Exercise input
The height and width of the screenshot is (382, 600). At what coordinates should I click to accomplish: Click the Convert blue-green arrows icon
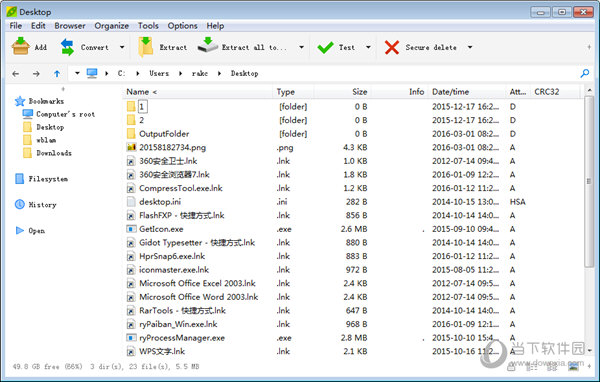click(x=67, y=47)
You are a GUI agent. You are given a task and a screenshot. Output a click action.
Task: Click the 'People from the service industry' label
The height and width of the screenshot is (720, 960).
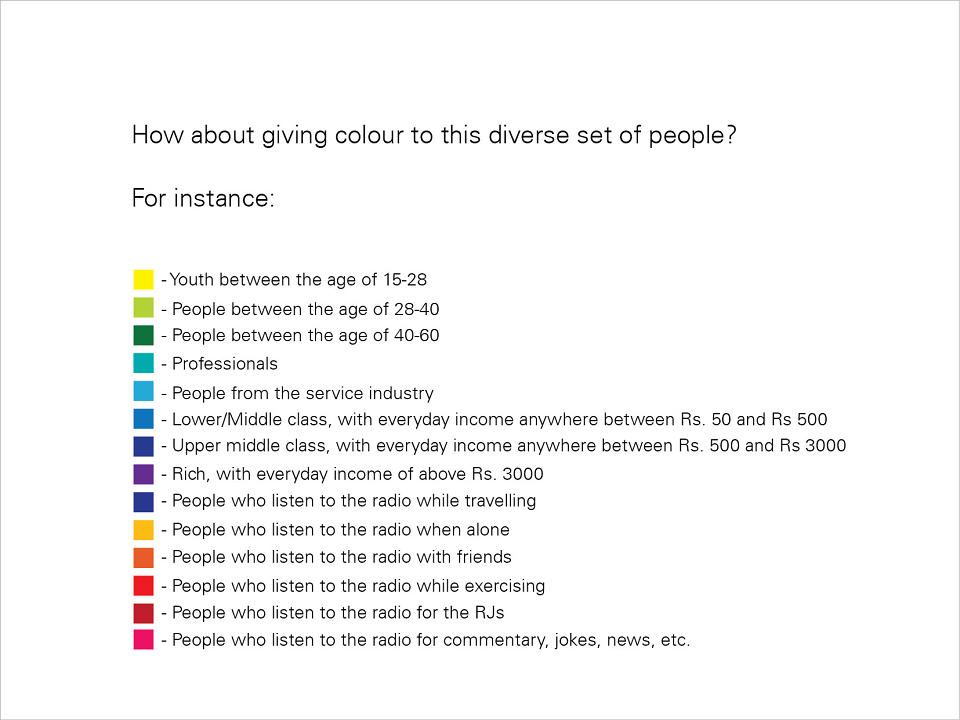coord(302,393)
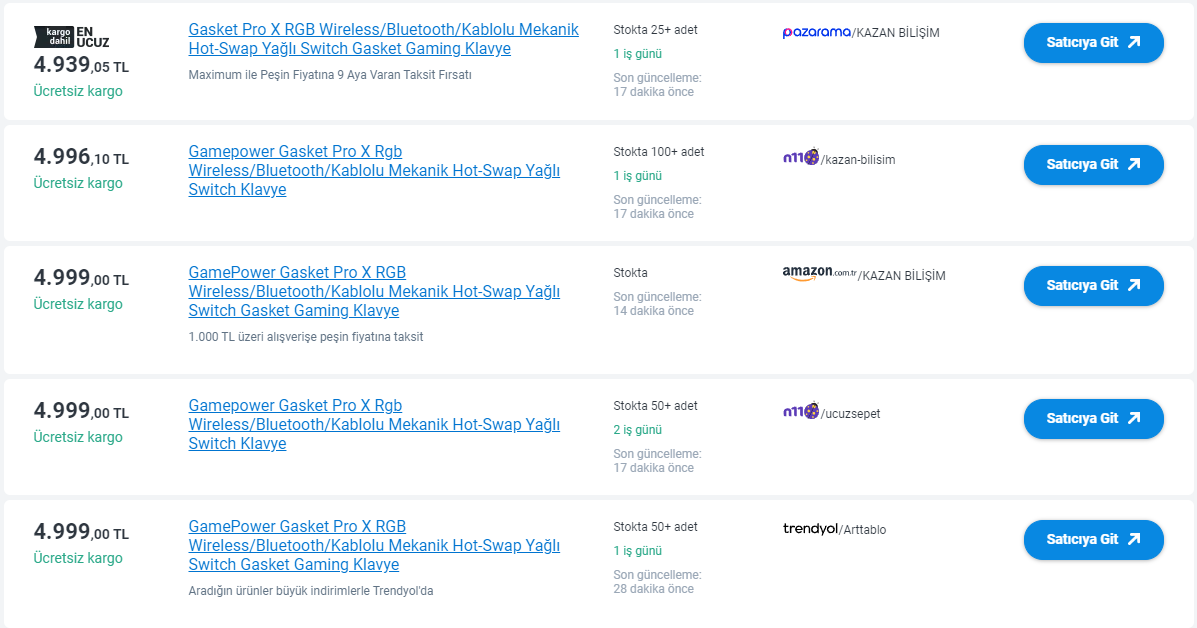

Aim
Rewrite all of the material above as a Markdown table with the columns "No." and "Text", giving each nonblank line its own numbered row and leaving out the pictures.

Response to the task
| No. | Text |
|---|---|
| 1 | The height and width of the screenshot is (382, 600). At what coordinates should I click to accomplish: Click the Convert blue-green arrows icon |
| 2 | click(x=67, y=47) |
| 3 | You are a GUI agent. You are given a task and a screenshot. Output a click action. |
| 4 | Task: Click the 'People from the service industry' label |
| 5 | The height and width of the screenshot is (720, 960). |
| 6 | coord(302,393) |